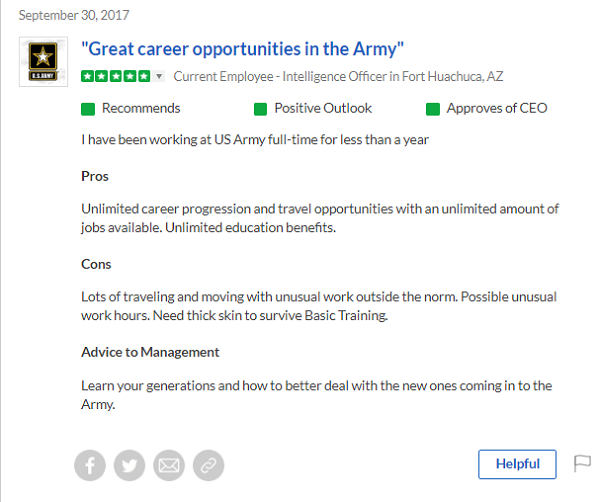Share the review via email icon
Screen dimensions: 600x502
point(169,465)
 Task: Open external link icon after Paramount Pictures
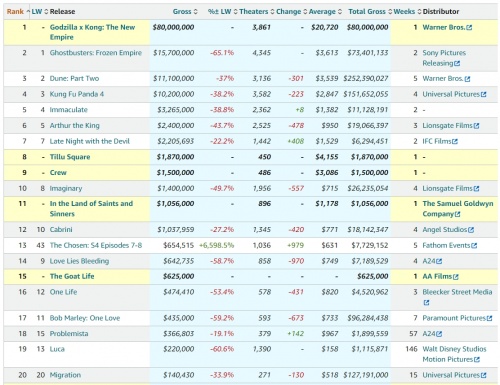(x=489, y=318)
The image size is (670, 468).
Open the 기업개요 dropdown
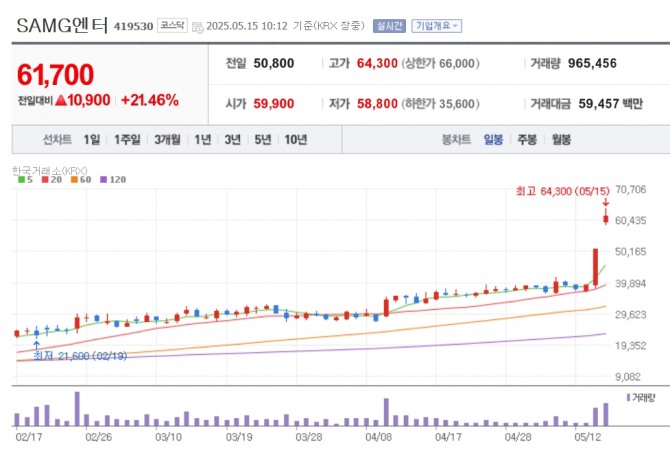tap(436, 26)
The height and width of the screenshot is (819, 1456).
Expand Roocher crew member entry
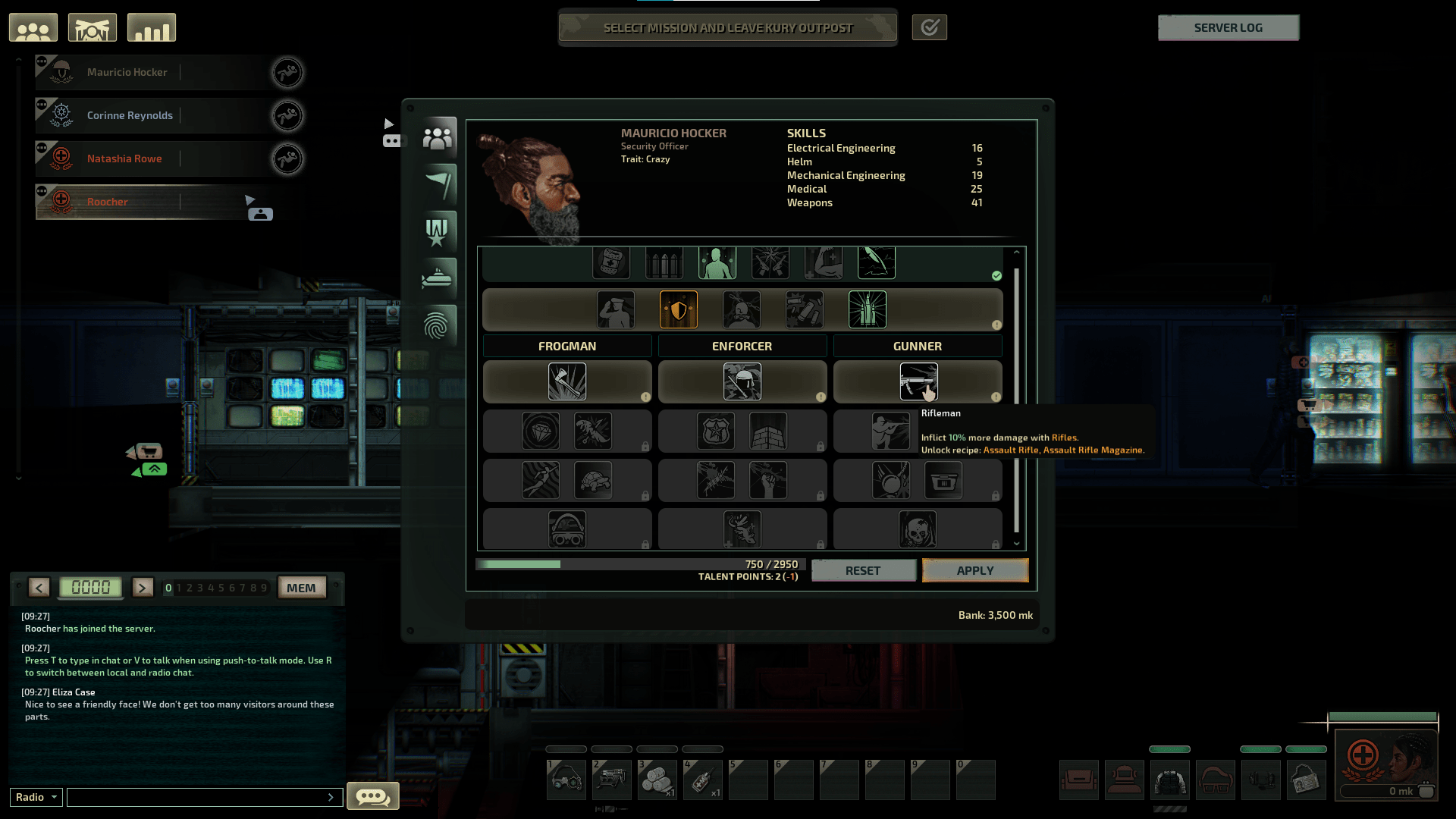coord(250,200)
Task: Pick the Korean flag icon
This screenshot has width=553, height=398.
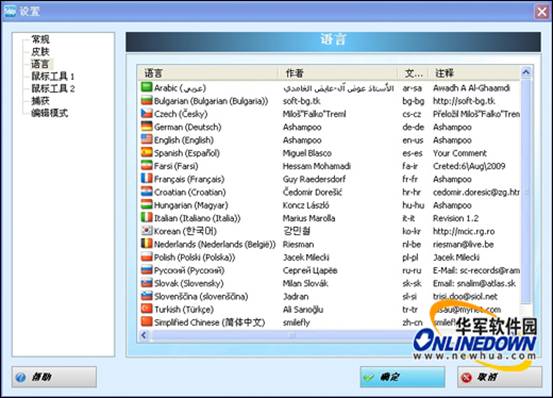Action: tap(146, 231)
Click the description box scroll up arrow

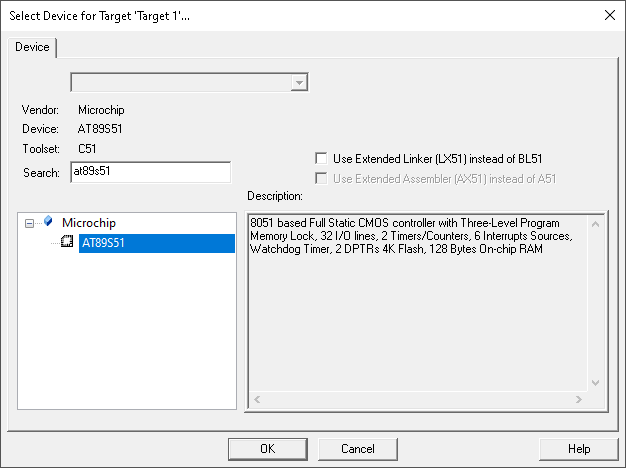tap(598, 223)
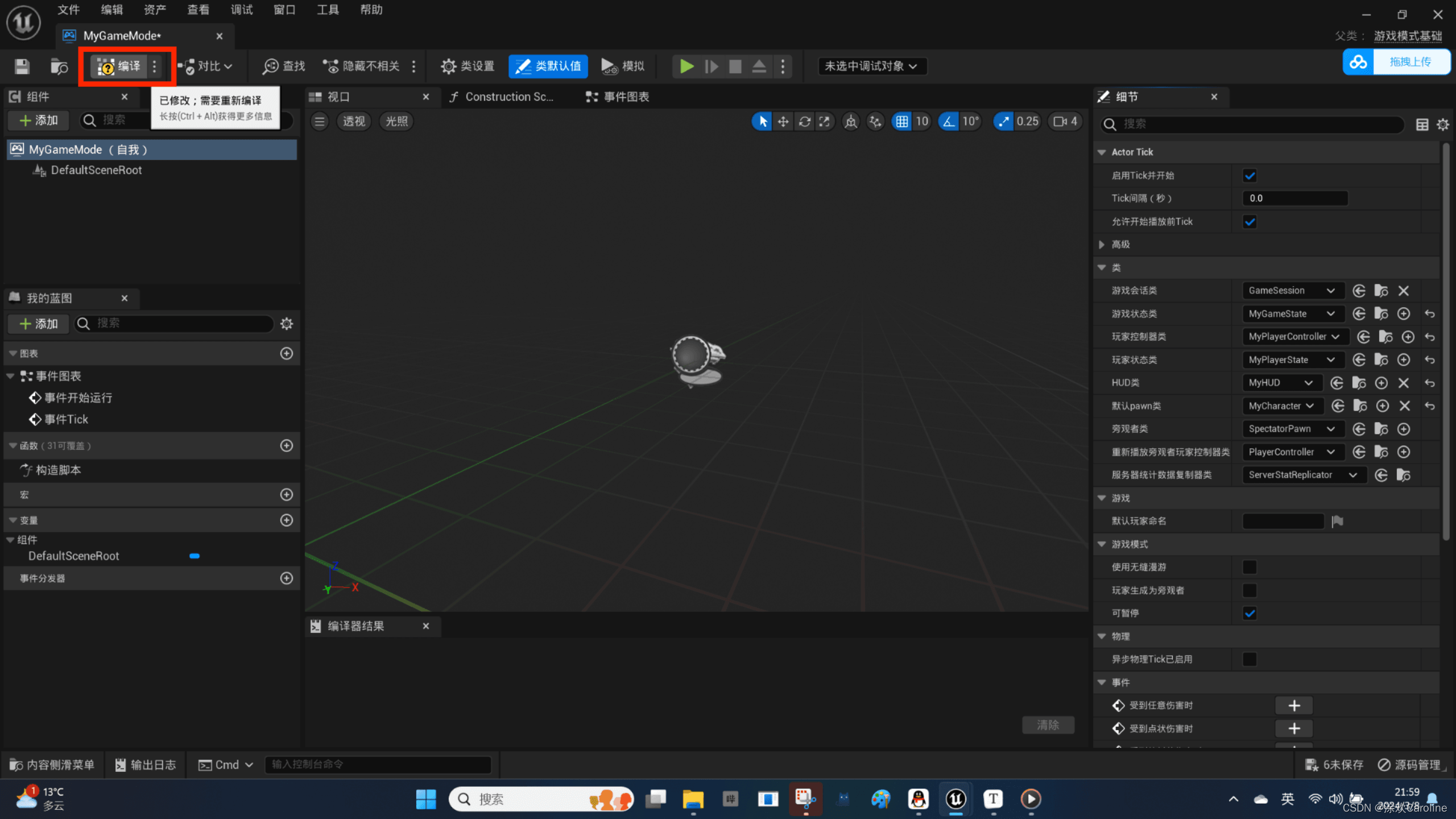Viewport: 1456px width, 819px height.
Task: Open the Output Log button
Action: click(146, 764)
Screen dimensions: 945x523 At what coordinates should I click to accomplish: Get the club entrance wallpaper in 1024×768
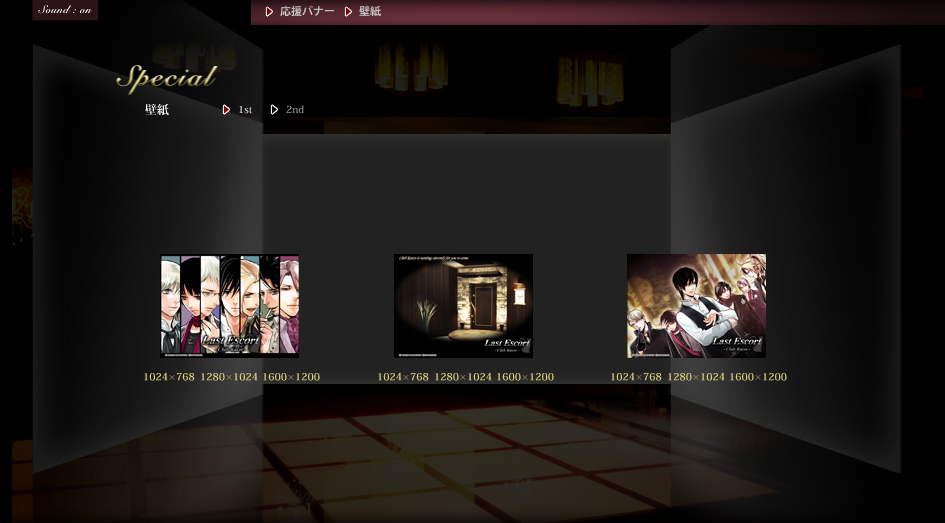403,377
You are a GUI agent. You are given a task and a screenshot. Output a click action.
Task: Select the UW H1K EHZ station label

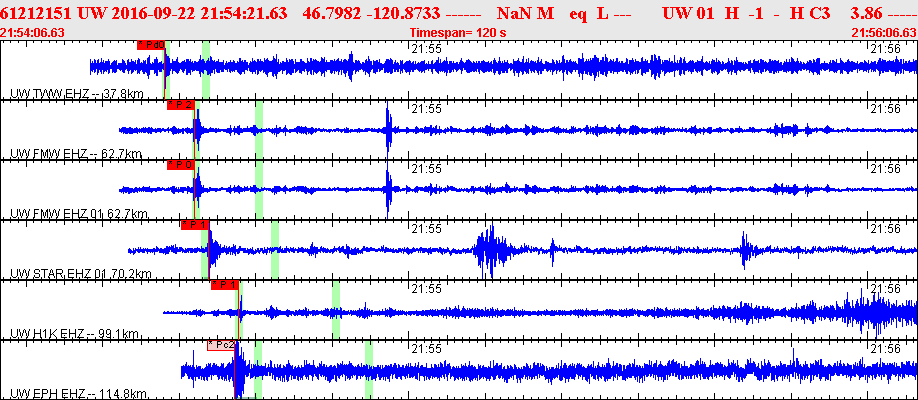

::::::

**Aim:** Can you turn the records, from the line containing "Screen dimensions: 945x523" through the end of the records, into a JSON list of strings with one string per line, leaving out blank lines and the pictures?

**Problem solution:**
[
  "Screen dimensions: 945x523 At what coordinates should I click to accomplish: Get the club entrance wallpaper in 1024×768",
  "403,377",
  "You are a GUI agent. You are given a task and a screenshot. Output a click action.",
  "Task: Select the UW H1K EHZ station label"
]